* **Compiti ed esercizi**
A: Per ciascuna affermazione indica se concorda con il testo sul linguaggio specista, rispondendo sì o no e citando alla lettera le parole decisive: (i) evolvendosi, le specie animali si muovono verso una maggiore "umanità"; (ii) il linguaggio specista svilisce ed esclude gli animali non umani; (iii) le altre specie sono considerate inferiori.
B: Prosegui il testo sul linguaggio specista partendo dalla sua ultima frase.

Proprio come il linguaggio sessista svilisce le donne e le esclude dalla giusta considerazione, il linguaggio specista svilisce ed esclude gli animali non-umani. Quando releghiamo altri animali alla categoria di "cose", omettiamo di riconoscere la loro capacità senziente, la loro individualità e il loro diritto all'autonomia.
Molte espressioni ed epiteti comuni si rifanno ad altre specie come modi per insultare un umano: stupido come un asino, testardo come un mulo, avere un cervello da gallina, vacca, troia, oca, porco, maiale, verme, civetta, coniglio, somaro etc.. Tali confronti sono indirizzati verso gli animali non umani, sui quali proiettiamo i nostri propri tratti negativi. Nessun maiale, ad esempio, suda come un maiale. Dato che i maiali possedendo poche ghiandole sudoripare, mancano della stessa perspirazione attraverso la pelle come gli umani. 

Applicato ad un essere umano, il semplice nome di un altro animale agisce come invettiva: "verme, maiale, vacca, oca". Perché? Altre specie sono considerate inferiori. Nella loro continua evoluzione, tuttavia, le specie animali si muovono verso un maggiore adattmento all'ambiente, non una maggiore "umanità".

* **Estratto del dataset**

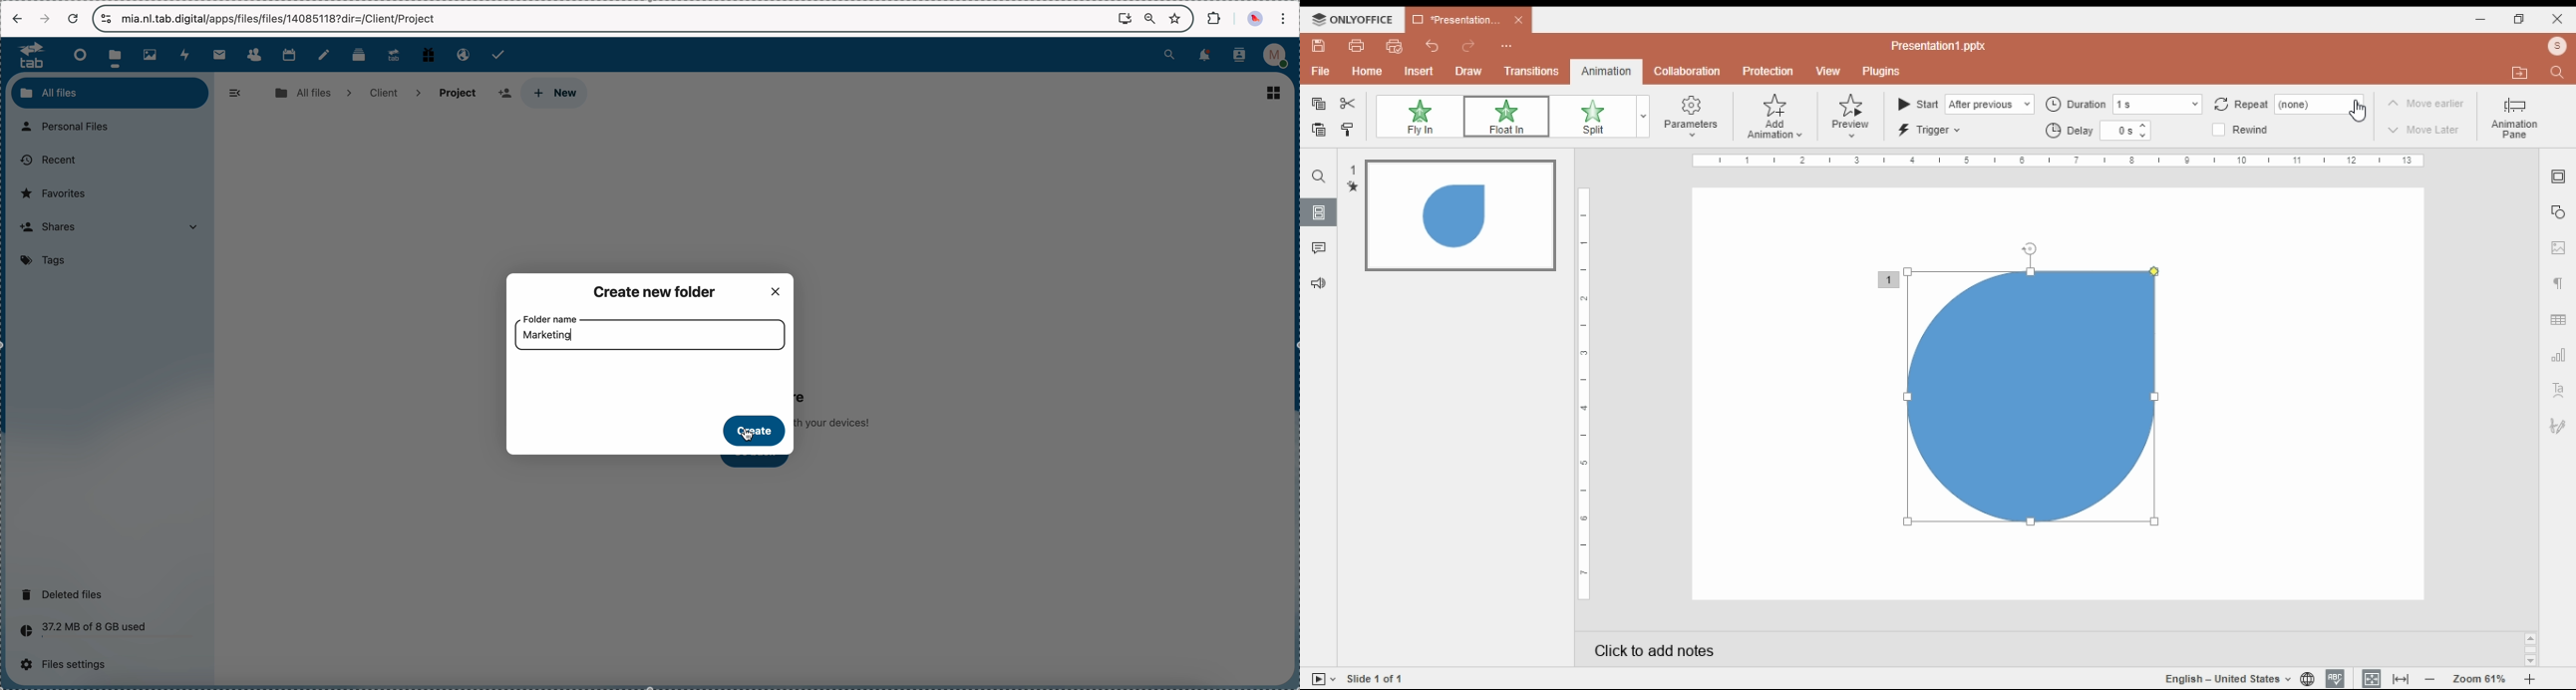  What do you see at coordinates (1274, 92) in the screenshot?
I see `list view` at bounding box center [1274, 92].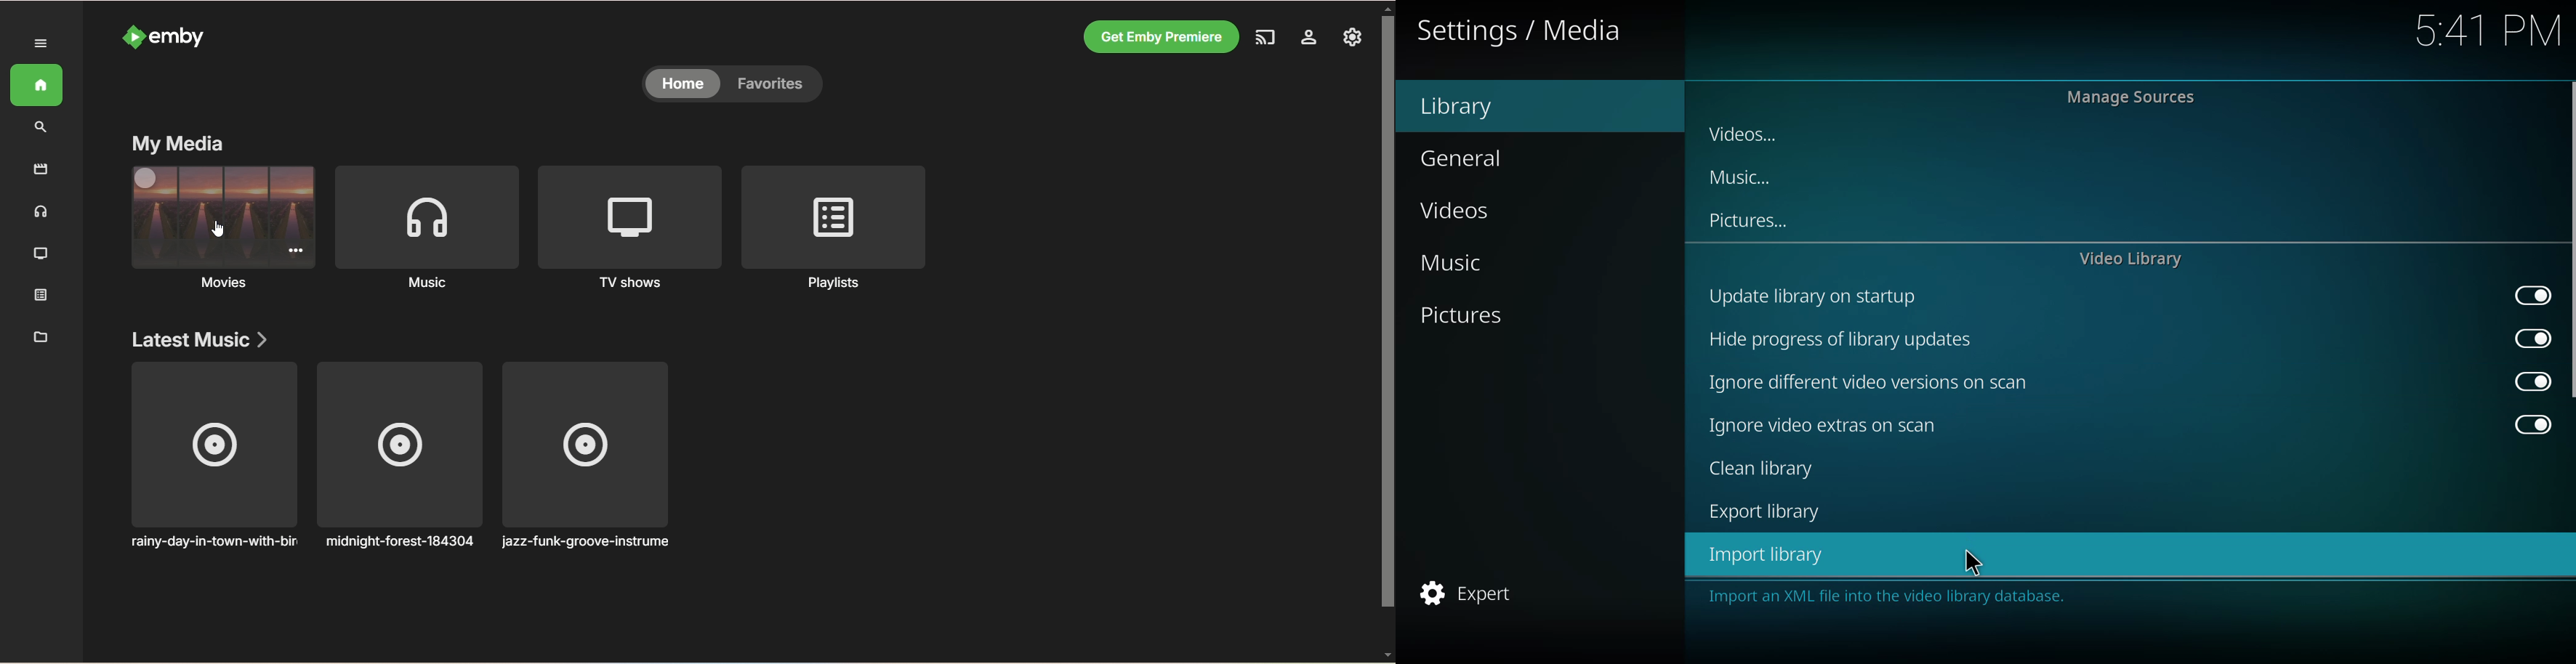 Image resolution: width=2576 pixels, height=672 pixels. What do you see at coordinates (1745, 178) in the screenshot?
I see `music` at bounding box center [1745, 178].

* **Risposte ai compiti**
A:
(i) No: «si muovono verso un maggiore adattmento all'ambiente, non una maggiore "umanità"».
(ii) Sì: «il linguaggio specista svilisce ed esclude gli animali non-umani».
(iii) Sì: «Altre specie sono considerate inferiori.»

B:
La parola "animale" serve come un epiteto per una persona che ha commesso un atto particolarmente brutale (verso un'altra persona). Al contrario, diciamo "umano" con un palpito di riverenza quando si tratto di un atto di gentilezza o compassione. Si tratta di auto-gratificazione, come se fossimo l'unica specie intelligente sul pianeta, come se fossimo dotati di una intelligenza "migliore" oppure come se fossimo la sola specie ad essere capace di gesti "umani".
Insomma, eleviamo la nostra "umanità" a valore supremo.

Ci dimentichiamo facilmente che la "gorillità" è più pacifica, "la civettità" vede meglio di noi e che "mucchità" è meno egocentrica della specie umana. Altre specie hanno facoltà e comportamenti che che a noi mancano, nonostante la nostra capacità di inventare nuovi strumenti.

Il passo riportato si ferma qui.